Manipulate filenames with an editor. It internally tracks and resolves the edited file to automate the rm or mv commands.

vidir - use case

If you need to rename many files, using vim can be very handy. This gives you access to search/replace and other editor commands.

vidir - what you would do

Use your shell scripting skills. This usually means you need to use shell substitutions and string manipulation to edit strings, something that shell scripting is not well-suited for at all.

vipe

Edit a command’s stdout. This allows for intercepting and modifying before it moves on to next process.

vipe - use case

When parsing log files, you might only be interested in the timestamps for ERROR lines. Sure, you could whip up some awk or cut + grep. But those tools are not interactive and you can’t undo/redo changes.

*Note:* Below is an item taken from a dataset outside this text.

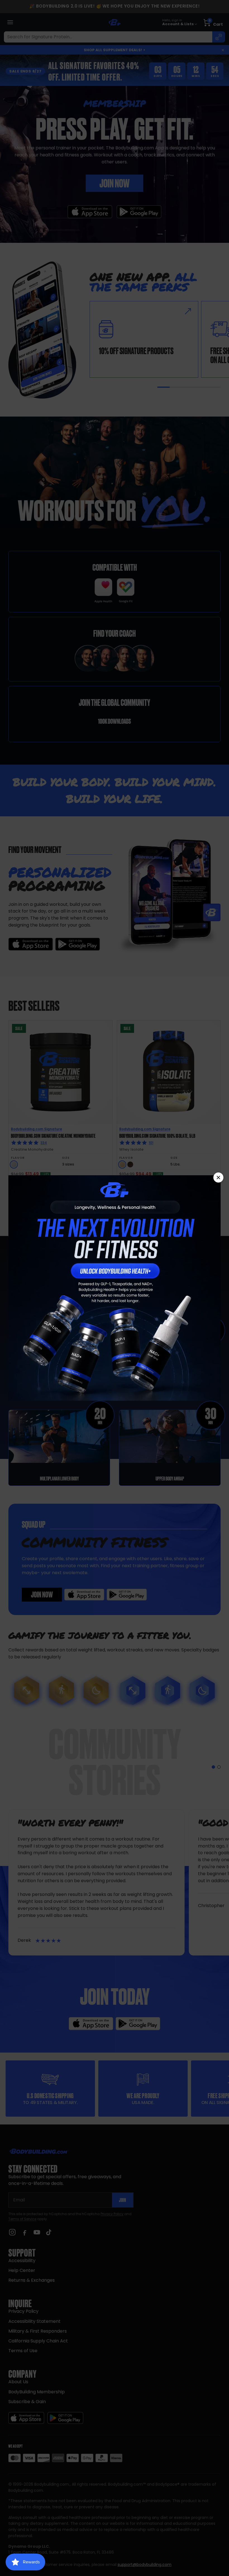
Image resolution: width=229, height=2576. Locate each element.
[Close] (218, 1177)
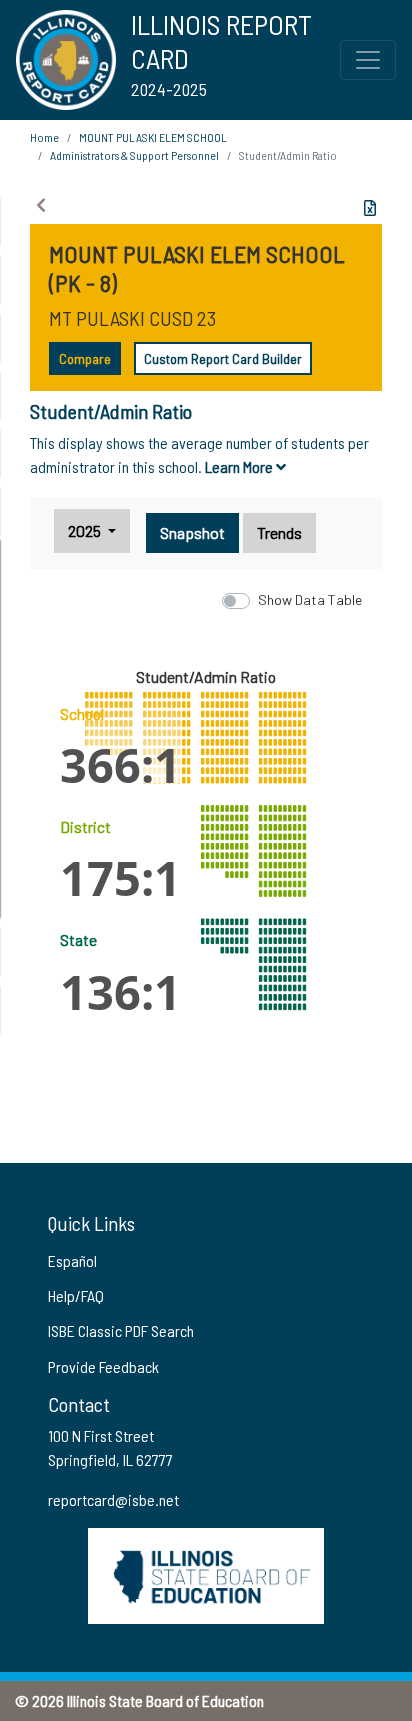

Instead, you can use vipe to edit the stream with your EDITOR of choice. This is just text and your editor is very, very well suited for handling text transformations. When you’re done, save the file and exit. vipe open the file as a temporary file, which it can then feed to the next program in the command.

vipe - what you would do

Instead of a fluid command, you would:

Manually save the input to a file.
Edit the file.
cat the file to the next program in pipe.

This is identical to vipe but with a little bit of administration work.

zrun

zrun will detect and replace any compressed file argument with uncompressed file counterpart.

zrun - use case

Log files are great candidates for compression:

text-based
many repeating patterns (WARNING or datetime)
large

I’m sure it’s common to reduce logs to 30% of their original size. But compressing makes it annoying to use because you need to unzip them first. zrun handles this overhead by parsing the arguments for compressed files and automatically decompressing them to a temporary file.

zrun - what you would do

This is basically process substitution:

cat <(tar xzf foo.gz -O | cat)

There are z* versions of programs that accept compressed files: zcat, zless, etc. The use of those would be more explicit.

Summary

Tool	Description
chronic	Runs a command without output. Dump output if command fails.
combine	Combine lines from two files using boolean operations
ifne	Run a command if stdin is non-empty
parallel	Alternative to xargs
pee	Broadcast stdin to multiple processes
sponge	Read-write to the same file
ts	Append timestamps to stdout
vidir	mv or rename files using an text editor
vipe	Edit stdin with EDITOR
zrun	Transparently unzip compressed files

These are some of the many tools in moreutils. How valuable you find each tool depends on your workflow. These tools are revolutionary and the workarounds are easy enough to come up with.

Their value is that the workarounds can introduce much tedium, such as file redirection management and cleanup. I personally find ts, sponge, and vipe to be very helpful in my toolbelt.